Die Natur Natur sein lassen
Die Natur bestimmt das Leben auf der Insel – das merkt der Gast bereits bei der Planung seines Urlaubs. Denn auch der Fährverkehr richtet sich nach ihr. Das Schiff transportiert Gäste und Gepäck über das Wattenmeer. Dieses ist jedoch nur bei Flut, also maximal zweimal am Tag, möglich und die Tiedenzeiten variieren und mit ihnen auch der Fährplan.
Solch enge Verbindung zwischen Natur und dem Alltagsleben sind in unserer modernen Zeit eher ungewöhnlich. Deshalb macht sich ‚Stallgeflüster’ auf den Weg ins Nationalpark-Haus – denn schließlich gehört Juist zum Nationalpark ‚Niedersächsisches Wattenmeer.
Gegenüber dem Kurplatz, im ‚alten Inselbahnhof’ treffen wir Jens Heyken, den Leiter des Hauses, der gerade von einer Wattführung zurückgekehrt ist. Der studierte Forstwirt ist ‚echter’ Juister und arbeitet hier seit rund 19 Jahren. „Der Spaziergang über den Meeresboden, ohne Taucheranzug ist für viele Menschen eine ganz besondere Erfahrung“, erzählt er uns. Seine Hauptaufgabe ist eigentlich der Bildungsauftrag – eine Aufgabe, die hier im Haus liebevoll wahrgenommen und vor allem von den vielen Kindern, die hier an den eigens für sie eingerichteten interaktiven Exponaten offensichtlich gerne akzeptiert werden.
„Viele Menschen wissen sehr wenig über den so vielfältigen Lebensraum Wattenmeer. Das liegt daran, dass sie in ihrem täglichen Umfeld gar nicht oder nur selten damit konfrontiert werden. Und Juist hat da so einiges Wissens- und Sehenswertes zu bieten. Die Insel ist ja sehr schmal (max. ca. 900 m breit, min. ca. 500 m) und liegt zwischen der offenen See und dem Festland. Wenn man also den richtigen Punkt erwischt, kann man sowohl auf die offene See als auch in das Wattenmeer schauen. Da sieht man dann bei Flut ganz genau, wie das Wasser aus der offenen See mit vielen großen Wellen ungebremst auf die Insel trifft. Auf der Watt-Seite dagegen ist das Wasser ruhig – es wurde durch die Barriere der Insel gebremst und muss sich zwischen Insel und Festland ‚durchquetschen’“.
„Alle Ostfriesischen Inseln sind so genannte Barriere-Inseln. Deshalb sind die meisten von ihnen durch schwere Küstenschutzbauten vor dem Wasser geschützt. Juist ist das eine Ausnahme:
Der Ort liegt in der Mitte der Insel – da ist kein übermäßiger Schutz durch massive Buhnen notwendig. Dünenbereiche, vor allem im Westen, werden, wenn sie gefährdet sind, lediglich mit Sand verfüllt – das ist dann nicht so auffällig.“
Auch eine weitere Besonderheit der Insel, auf die wir von selbst nicht gekommen wären, erklärt uns Jens Hyken genauer. „Aufgrund seiner speziellen geografischen Lage, lagert sich Sand, den die Flüsse vom Festland mit in die Nordsee bringen, auf Juist ab. So wird beispielsweise am ‚Kalfamer’ am Ostende der Insel mehr Sand angespült als abgetrieben.

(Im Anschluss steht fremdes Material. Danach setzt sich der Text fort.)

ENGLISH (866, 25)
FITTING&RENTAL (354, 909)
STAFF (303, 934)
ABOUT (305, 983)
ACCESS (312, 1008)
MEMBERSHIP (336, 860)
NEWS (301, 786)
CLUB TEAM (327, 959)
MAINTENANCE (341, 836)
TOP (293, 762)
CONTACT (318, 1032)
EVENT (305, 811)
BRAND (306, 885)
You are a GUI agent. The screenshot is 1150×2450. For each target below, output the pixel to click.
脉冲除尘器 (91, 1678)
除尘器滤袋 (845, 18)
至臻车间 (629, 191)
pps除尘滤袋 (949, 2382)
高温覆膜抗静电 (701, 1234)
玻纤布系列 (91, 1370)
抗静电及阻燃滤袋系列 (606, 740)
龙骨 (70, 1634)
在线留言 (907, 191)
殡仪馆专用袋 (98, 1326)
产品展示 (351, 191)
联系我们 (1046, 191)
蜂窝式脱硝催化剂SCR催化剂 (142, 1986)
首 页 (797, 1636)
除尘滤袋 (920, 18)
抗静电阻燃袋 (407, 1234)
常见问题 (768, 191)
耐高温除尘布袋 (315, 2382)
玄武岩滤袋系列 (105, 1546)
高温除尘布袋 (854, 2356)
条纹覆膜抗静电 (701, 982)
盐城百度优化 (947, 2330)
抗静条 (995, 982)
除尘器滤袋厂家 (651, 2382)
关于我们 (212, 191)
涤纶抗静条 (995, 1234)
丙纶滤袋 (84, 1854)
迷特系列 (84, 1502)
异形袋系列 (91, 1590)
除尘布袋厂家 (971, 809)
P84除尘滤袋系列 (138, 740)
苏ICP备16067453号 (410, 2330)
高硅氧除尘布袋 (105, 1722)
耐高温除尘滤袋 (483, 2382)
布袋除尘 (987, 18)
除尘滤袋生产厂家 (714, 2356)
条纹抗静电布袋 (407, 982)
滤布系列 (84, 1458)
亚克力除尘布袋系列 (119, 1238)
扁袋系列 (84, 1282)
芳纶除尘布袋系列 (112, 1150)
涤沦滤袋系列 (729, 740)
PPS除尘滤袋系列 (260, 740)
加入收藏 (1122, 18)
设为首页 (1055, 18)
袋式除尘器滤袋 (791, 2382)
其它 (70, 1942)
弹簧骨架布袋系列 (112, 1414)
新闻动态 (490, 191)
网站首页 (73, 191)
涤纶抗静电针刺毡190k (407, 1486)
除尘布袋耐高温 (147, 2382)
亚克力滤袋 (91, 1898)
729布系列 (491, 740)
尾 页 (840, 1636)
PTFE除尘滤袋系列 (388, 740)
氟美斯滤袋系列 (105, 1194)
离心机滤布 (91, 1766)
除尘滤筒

Das Gebiet gehört heute zu den so genannten ‚Ruhezonen’ – ein Brutgebiet für viele Vogelrassen. Es ist während der Brut- und Aufzuchtzeiten für Besucher gesperrt und darf lediglich vom 1. November bis 31. März auf gekennzeichneten Wegen betreten werden.“
Eine weitere große Sandbank, Juist liegt im Westen der Insel, das Billriff. Hier kann der Gast, hauptsächlich während der Vogelzugsaison, zigtausende Zugvögel beobachten. Und, wer es lieber ‚niedlich’ hat, kann eine Ausflugsfahrt zur Kachlotplate, buchen. Sie ist ebenfalls eine der Juister Sandbänke allerdings von der Insel durch einen Pril getrennt. Hier leben hunderte von Seehunden und Kegelrobben.
So, jetzt hat uns Jens Heyken viel über die Besonderheiten dieser Insel erzählt und wir erkennen, dass die Natur hier nicht nur den Lebensrhythmus mitbestimmt, sondern dass die Menschen sich ihrer Umwelt auch bewusst sind und ihr Schutz hier großgeschrieben wird – auch wenn der Tourismus die Haupteinnahmequelle auf der Insel ist.
‚Die Natur Natur sein lassen’ ist hier kein Lippenbekenntnis.